It all started innocently. I walked into a favorite pub and stopped to greet some friends at the dartboard. One, about to step away for a few minutes, handed me his darts: "Here, you play till I get back."

Well, I completely missed the board with the first two, but a least didn't injure anyone; then my third dart hit a 17. And I continued to throw for the rest of the night. Now I can't walk by a dartboard without feeling the urge to shoot. Don't think it can't happen to you, too. First you stand and watch. Then someone hands you some darts and -- well, you know the rest.

Or do you? Did you know that Anne Boleyn gave her husband, Henry VIII, a set of darts? Some even say she beat him in a dart match, hastening the loss of her head, but this is just conjecture.

And don't think, as I did, that the object is simply to hit the bull's-eye (also known as the cork or bull): There are elaborate rules for a variety of games, the most common ones ending in an 01, as in 301, 501, 601 or 1,001. On the standard "clock" board, the inner ring is a triple score, the outer ring double. For the 01 games, you start at the agreed-on number (301 or 501, say) then subtract points until you reach zero. But you have to hit a double before you can start scoring, and to end the game you need a double for the exact amount remaining.

In cricket, you must score three of one number, from 20 down through 15, in addition to three bulls. You gain points by closing out a number before your opponent does.

Over 3,000 registered members of the Washington Area Darts Assocation (WADA) play these games in league play. About 1,700 of those are active participants, but the figures don't include those who merely throw when the whim strikes; most are dedicated players who meet regularly in pubs for games and constant practice.

All it takes is a dartboard, three darts, two to three players and a chalkboard; choose a slow bar night, add a few beers, and the resulting tableau evokes an atomosphere of camaraderie and gamesmanship in the one sport that doesn't require great physical agility -- some even argue that overweight players have better balance.

David Tucker, executive director of WADA, says the sport evolved rather haphazardly from "the 13th or 14th century. There's a lot of legend surrounding it, but it sounds reasonable: Crossbow archers practiced throwing quarrels at a section of a tree trunk, to keep their eye in. Then they used the butts of barrels. The game was originally known as 'butts,' not darts. It developed from there. The object was to hit as near to center as possible; then somebody got the idea of marking it into divisions. The current board is approximately a hundred years old. Apparently, the archers got the idea to move the target indoors during the winter to prolong their entertainment. The tavern wall was the selected site, and it remains a fixture there to this day."

Tucker recounts another popular legend: "A dart player was hauled into court for gambling. He did in fact wager money. But he was so good at darts, he contended he was not gambling. On continual tries he hit 20s and bull's-eyes. Then he asked the judge to try his hand. The judge couldn't do it, so he ruled darts a game of skill and not gambling."

A friendly wager does add interest to a game.

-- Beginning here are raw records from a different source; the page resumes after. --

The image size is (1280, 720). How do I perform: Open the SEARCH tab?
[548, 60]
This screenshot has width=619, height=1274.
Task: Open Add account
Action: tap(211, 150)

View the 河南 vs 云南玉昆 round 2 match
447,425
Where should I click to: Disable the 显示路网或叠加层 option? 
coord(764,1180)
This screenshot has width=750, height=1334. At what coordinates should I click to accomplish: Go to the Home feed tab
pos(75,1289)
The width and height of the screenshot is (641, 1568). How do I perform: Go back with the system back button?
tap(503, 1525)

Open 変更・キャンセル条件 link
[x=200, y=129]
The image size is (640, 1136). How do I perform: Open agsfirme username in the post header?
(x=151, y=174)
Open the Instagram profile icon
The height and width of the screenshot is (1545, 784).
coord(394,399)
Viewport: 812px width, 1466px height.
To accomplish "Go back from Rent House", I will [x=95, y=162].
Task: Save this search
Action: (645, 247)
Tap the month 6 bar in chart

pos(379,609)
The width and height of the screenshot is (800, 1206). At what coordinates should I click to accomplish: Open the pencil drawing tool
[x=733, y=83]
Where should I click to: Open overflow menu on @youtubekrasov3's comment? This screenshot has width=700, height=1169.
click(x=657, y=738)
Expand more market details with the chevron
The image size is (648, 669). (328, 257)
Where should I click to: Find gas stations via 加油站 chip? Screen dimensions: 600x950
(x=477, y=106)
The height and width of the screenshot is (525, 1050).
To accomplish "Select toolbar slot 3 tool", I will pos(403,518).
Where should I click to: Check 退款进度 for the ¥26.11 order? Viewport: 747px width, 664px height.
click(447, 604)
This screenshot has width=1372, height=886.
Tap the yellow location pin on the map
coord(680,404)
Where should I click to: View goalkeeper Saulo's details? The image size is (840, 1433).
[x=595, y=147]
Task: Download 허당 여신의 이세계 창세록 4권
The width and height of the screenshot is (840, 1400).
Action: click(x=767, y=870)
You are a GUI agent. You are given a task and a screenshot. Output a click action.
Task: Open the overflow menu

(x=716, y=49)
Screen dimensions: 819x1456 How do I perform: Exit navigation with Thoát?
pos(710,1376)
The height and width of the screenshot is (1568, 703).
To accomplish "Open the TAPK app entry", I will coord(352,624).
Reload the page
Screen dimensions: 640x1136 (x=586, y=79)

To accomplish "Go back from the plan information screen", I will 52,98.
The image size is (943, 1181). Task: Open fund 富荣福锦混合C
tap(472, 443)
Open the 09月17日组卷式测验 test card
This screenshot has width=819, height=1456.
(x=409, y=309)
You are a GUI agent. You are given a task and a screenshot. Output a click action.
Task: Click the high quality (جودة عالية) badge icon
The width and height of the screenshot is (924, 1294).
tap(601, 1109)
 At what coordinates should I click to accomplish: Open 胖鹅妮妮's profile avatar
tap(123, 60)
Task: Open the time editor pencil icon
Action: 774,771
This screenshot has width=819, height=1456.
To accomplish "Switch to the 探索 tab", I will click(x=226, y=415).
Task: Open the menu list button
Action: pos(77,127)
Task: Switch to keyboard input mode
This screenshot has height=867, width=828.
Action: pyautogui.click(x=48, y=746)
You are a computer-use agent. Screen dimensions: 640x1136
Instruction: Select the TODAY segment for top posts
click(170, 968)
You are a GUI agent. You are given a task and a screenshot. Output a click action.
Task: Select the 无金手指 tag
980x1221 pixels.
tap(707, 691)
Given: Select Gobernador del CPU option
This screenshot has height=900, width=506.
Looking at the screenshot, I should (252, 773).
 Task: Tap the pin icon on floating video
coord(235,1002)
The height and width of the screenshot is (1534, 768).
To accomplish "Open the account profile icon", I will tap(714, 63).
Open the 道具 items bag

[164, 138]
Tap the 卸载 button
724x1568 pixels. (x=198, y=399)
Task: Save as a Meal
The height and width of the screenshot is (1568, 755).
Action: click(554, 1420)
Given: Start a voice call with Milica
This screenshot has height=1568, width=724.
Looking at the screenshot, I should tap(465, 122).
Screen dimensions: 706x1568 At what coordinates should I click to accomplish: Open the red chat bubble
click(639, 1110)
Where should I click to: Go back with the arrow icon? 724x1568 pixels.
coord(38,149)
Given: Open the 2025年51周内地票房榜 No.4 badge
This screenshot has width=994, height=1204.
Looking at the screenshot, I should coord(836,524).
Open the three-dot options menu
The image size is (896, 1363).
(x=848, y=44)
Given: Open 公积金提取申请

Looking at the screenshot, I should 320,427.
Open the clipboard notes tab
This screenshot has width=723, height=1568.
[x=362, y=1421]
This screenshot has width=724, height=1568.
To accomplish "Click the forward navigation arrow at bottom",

Traditionally, the loser buys the winner a pint of beer. Although competitive sports do not ususally encourage alcoholic consumption, darts grew up in pubs, establishing a bond between the game and drink that continues today. The bastion of darts is easily the local bar, though dartboards can be found elsewhere. What do the bars get out of sponsoring teams, or just keeping dartboards available for patrons? Mike Heibel, owner of One Flight Up on Wisconsin Avenue, says the presence of dart throwers is quite lucrative, especially on the traditionally slow night at the beginning of the week: "The dart players are like a bowling crowd. An older group of people drink and play darts. They never fight or cause trouble. And there are few complainers."

Most teams are formed by people who break away from an existing team and create another from among people at work or in their social circle. In WADA, the 8-person teams usually average 10 or 11 members to provide for substitutes. The team's manager decides whether to rotate shooters during a particular week. On some teams, all the members throw; on others, players are designated as starters and substitutes.

Standard equipment includes a "clock" of Bristol board, 15 inch in diameter. When purchasing the darts themselves, true aficionados consider weight (in grams), length, shape, material (such as brass, nickel-tungsten or steel-tungsten), the type of flight and the type of shaft. Scoreboards, traditionally chalkboards, sometimes come mounted into elaborate cabinets.

Basix rules include standing behind the throw line, 79 1/4inch from the board in WADA competitions, and being careful not to throw near other players or spectators. An individual removes his own darts from the board, and one doesn't disturb someone who's throwing. Darts may be entertaining, but it's a serious business to its enthusiasts.